### The problem
Give back the records in full, with every line exactly as it was.

-*-*-

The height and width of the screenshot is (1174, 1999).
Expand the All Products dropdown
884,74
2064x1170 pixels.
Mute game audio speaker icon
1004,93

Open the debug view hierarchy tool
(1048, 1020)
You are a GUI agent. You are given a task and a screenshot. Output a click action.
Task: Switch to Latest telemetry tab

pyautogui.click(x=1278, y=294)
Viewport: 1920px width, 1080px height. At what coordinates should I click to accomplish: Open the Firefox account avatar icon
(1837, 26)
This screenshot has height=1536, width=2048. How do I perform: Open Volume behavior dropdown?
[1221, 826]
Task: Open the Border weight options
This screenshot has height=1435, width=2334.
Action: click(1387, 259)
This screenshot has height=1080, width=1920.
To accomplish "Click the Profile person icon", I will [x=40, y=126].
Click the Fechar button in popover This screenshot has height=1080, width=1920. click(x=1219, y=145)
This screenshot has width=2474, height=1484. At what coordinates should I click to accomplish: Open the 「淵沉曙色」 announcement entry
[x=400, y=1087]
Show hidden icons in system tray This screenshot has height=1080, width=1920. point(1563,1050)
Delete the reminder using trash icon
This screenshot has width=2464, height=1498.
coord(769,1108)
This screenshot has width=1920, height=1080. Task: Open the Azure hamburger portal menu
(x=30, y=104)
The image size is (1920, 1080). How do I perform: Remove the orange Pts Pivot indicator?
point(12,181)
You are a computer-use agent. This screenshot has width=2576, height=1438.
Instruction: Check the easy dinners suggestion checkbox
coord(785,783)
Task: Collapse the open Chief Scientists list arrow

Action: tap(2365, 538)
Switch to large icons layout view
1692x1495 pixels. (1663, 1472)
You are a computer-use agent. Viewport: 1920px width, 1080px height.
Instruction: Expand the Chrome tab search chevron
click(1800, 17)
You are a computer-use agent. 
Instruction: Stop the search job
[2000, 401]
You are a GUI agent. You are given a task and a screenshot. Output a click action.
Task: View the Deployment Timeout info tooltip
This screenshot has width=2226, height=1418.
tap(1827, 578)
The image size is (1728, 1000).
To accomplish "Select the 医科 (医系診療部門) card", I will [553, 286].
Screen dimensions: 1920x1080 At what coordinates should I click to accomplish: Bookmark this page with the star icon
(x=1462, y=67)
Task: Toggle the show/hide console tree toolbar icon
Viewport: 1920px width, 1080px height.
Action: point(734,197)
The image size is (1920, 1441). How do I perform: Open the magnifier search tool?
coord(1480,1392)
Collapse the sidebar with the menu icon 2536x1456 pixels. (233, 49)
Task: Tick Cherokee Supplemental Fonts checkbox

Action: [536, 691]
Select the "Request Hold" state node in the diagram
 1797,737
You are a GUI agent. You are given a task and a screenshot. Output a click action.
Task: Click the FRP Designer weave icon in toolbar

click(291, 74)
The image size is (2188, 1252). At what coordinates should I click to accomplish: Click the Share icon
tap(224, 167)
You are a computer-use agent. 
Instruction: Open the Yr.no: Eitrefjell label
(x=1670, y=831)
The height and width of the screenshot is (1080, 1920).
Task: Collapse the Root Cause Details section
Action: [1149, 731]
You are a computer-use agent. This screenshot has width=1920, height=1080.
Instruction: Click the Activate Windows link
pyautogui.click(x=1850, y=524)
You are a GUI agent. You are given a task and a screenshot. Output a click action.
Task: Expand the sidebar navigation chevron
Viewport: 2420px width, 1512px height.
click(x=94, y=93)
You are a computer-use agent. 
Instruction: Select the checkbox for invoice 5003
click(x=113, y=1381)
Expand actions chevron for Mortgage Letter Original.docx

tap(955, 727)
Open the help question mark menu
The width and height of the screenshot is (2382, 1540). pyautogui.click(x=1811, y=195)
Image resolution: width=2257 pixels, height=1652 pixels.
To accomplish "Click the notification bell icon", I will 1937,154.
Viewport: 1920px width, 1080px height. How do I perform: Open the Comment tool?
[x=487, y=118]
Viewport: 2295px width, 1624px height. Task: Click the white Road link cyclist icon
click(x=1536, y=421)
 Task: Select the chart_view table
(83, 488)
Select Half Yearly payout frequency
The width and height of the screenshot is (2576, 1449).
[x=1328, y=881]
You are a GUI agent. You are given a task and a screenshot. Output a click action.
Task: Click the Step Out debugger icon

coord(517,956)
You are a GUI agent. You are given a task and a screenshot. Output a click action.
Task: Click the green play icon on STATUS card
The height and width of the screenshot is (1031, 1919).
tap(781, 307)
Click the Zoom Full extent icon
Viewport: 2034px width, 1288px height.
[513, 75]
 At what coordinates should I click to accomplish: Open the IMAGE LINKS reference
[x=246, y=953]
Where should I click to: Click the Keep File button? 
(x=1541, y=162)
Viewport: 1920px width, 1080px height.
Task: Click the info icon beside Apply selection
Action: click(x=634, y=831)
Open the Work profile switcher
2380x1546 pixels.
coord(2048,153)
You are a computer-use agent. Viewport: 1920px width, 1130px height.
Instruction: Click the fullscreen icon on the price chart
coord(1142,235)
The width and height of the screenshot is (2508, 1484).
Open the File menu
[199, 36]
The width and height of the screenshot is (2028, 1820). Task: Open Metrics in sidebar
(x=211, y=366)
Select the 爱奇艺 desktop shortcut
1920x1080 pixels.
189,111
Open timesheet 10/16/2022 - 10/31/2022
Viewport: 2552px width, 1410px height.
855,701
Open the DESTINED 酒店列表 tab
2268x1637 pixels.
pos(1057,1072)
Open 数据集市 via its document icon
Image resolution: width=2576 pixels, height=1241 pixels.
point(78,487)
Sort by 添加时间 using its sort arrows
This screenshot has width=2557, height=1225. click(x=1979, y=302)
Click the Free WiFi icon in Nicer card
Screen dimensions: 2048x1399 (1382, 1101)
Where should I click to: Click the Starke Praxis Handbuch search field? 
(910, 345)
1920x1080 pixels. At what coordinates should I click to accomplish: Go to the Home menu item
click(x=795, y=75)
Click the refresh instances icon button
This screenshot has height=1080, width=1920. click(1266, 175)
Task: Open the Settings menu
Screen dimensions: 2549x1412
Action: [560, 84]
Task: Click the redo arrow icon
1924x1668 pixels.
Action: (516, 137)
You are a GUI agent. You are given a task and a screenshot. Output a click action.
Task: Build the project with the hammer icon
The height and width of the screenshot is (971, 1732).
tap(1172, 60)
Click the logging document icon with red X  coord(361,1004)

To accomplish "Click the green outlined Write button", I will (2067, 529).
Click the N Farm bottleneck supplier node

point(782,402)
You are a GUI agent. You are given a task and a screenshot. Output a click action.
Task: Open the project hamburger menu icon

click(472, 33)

-*-*-

### Output
The height and width of the screenshot is (1174, 1999).
Expand the All Products dropdown
884,74
2064x1170 pixels.
Mute game audio speaker icon
1004,93

Open the debug view hierarchy tool
(1048, 1020)
You are a GUI agent. You are given a task and a screenshot. Output a click action.
Task: Switch to Latest telemetry tab

pyautogui.click(x=1278, y=294)
Viewport: 1920px width, 1080px height. At what coordinates should I click to accomplish: Open the Firefox account avatar icon
(1837, 26)
This screenshot has height=1536, width=2048. How do I perform: Open Volume behavior dropdown?
[1221, 826]
Task: Open the Border weight options
This screenshot has height=1435, width=2334.
Action: click(1387, 259)
This screenshot has height=1080, width=1920.
To accomplish "Click the Profile person icon", I will [x=40, y=126].
Click the Fechar button in popover This screenshot has height=1080, width=1920. click(x=1219, y=145)
This screenshot has width=2474, height=1484. At what coordinates should I click to accomplish: Open the 「淵沉曙色」 announcement entry
[x=400, y=1087]
Show hidden icons in system tray This screenshot has height=1080, width=1920. point(1563,1050)
Delete the reminder using trash icon
This screenshot has width=2464, height=1498.
coord(769,1108)
This screenshot has width=1920, height=1080. Task: Open the Azure hamburger portal menu
(x=30, y=104)
The image size is (1920, 1080). How do I perform: Remove the orange Pts Pivot indicator?
point(12,181)
You are a computer-use agent. This screenshot has width=2576, height=1438.
Instruction: Check the easy dinners suggestion checkbox
coord(785,783)
Task: Collapse the open Chief Scientists list arrow

Action: tap(2365, 538)
Switch to large icons layout view
1692x1495 pixels. (1663, 1472)
You are a computer-use agent. Viewport: 1920px width, 1080px height.
Instruction: Expand the Chrome tab search chevron
click(1800, 17)
You are a computer-use agent. 
Instruction: Stop the search job
[2000, 401]
You are a GUI agent. You are given a task and a screenshot. Output a click action.
Task: View the Deployment Timeout info tooltip
This screenshot has width=2226, height=1418.
tap(1827, 578)
The image size is (1728, 1000).
To accomplish "Select the 医科 (医系診療部門) card", I will [553, 286].
Screen dimensions: 1920x1080 At what coordinates should I click to accomplish: Bookmark this page with the star icon
(x=1462, y=67)
Task: Toggle the show/hide console tree toolbar icon
Viewport: 1920px width, 1080px height.
Action: point(734,197)
The image size is (1920, 1441). How do I perform: Open the magnifier search tool?
coord(1480,1392)
Collapse the sidebar with the menu icon 2536x1456 pixels. (233, 49)
Task: Tick Cherokee Supplemental Fonts checkbox

Action: [536, 691]
Select the "Request Hold" state node in the diagram
 1797,737
You are a GUI agent. You are given a task and a screenshot. Output a click action.
Task: Click the FRP Designer weave icon in toolbar

click(291, 74)
The image size is (2188, 1252). At what coordinates should I click to accomplish: Click the Share icon
tap(224, 167)
You are a computer-use agent. 
Instruction: Open the Yr.no: Eitrefjell label
(x=1670, y=831)
The height and width of the screenshot is (1080, 1920).
Task: Collapse the Root Cause Details section
Action: [1149, 731]
You are a computer-use agent. This screenshot has width=1920, height=1080.
Instruction: Click the Activate Windows link
pyautogui.click(x=1850, y=524)
You are a GUI agent. You are given a task and a screenshot. Output a click action.
Task: Expand the sidebar navigation chevron
Viewport: 2420px width, 1512px height.
click(x=94, y=93)
You are a computer-use agent. 
Instruction: Select the checkbox for invoice 5003
click(x=113, y=1381)
Expand actions chevron for Mortgage Letter Original.docx

tap(955, 727)
Open the help question mark menu
The width and height of the screenshot is (2382, 1540). pyautogui.click(x=1811, y=195)
Image resolution: width=2257 pixels, height=1652 pixels.
To accomplish "Click the notification bell icon", I will 1937,154.
Viewport: 1920px width, 1080px height. How do I perform: Open the Comment tool?
[x=487, y=118]
Viewport: 2295px width, 1624px height. Task: Click the white Road link cyclist icon
click(x=1536, y=421)
 Task: Select the chart_view table
(83, 488)
Select Half Yearly payout frequency
The width and height of the screenshot is (2576, 1449).
[x=1328, y=881]
You are a GUI agent. You are given a task and a screenshot. Output a click action.
Task: Click the Step Out debugger icon

coord(517,956)
You are a GUI agent. You are given a task and a screenshot. Output a click action.
Task: Click the green play icon on STATUS card
The height and width of the screenshot is (1031, 1919).
tap(781, 307)
Click the Zoom Full extent icon
Viewport: 2034px width, 1288px height.
[513, 75]
 At what coordinates should I click to accomplish: Open the IMAGE LINKS reference
[x=246, y=953]
Where should I click to: Click the Keep File button? 
(x=1541, y=162)
Viewport: 1920px width, 1080px height.
Task: Click the info icon beside Apply selection
Action: click(x=634, y=831)
Open the Work profile switcher
2380x1546 pixels.
coord(2048,153)
You are a computer-use agent. Viewport: 1920px width, 1130px height.
Instruction: Click the fullscreen icon on the price chart
coord(1142,235)
The width and height of the screenshot is (2508, 1484).
Open the File menu
[199, 36]
The width and height of the screenshot is (2028, 1820). Task: Open Metrics in sidebar
(x=211, y=366)
Select the 爱奇艺 desktop shortcut
1920x1080 pixels.
189,111
Open timesheet 10/16/2022 - 10/31/2022
Viewport: 2552px width, 1410px height.
855,701
Open the DESTINED 酒店列表 tab
2268x1637 pixels.
pos(1057,1072)
Open 数据集市 via its document icon
Image resolution: width=2576 pixels, height=1241 pixels.
point(78,487)
Sort by 添加时间 using its sort arrows
This screenshot has width=2557, height=1225. click(x=1979, y=302)
Click the Free WiFi icon in Nicer card
Screen dimensions: 2048x1399 (1382, 1101)
Where should I click to: Click the Starke Praxis Handbuch search field? 
(910, 345)
1920x1080 pixels. At what coordinates should I click to accomplish: Go to the Home menu item
click(x=795, y=75)
Click the refresh instances icon button
This screenshot has height=1080, width=1920. click(1266, 175)
Task: Open the Settings menu
Screen dimensions: 2549x1412
Action: [560, 84]
Task: Click the redo arrow icon
1924x1668 pixels.
Action: (516, 137)
You are a GUI agent. You are given a task and a screenshot. Output a click action.
Task: Build the project with the hammer icon
The height and width of the screenshot is (971, 1732).
tap(1172, 60)
Click the logging document icon with red X  coord(361,1004)

To accomplish "Click the green outlined Write button", I will (2067, 529).
Click the N Farm bottleneck supplier node

point(782,402)
You are a GUI agent. You are given a task and a screenshot. Output a click action.
Task: Open the project hamburger menu icon

click(472, 33)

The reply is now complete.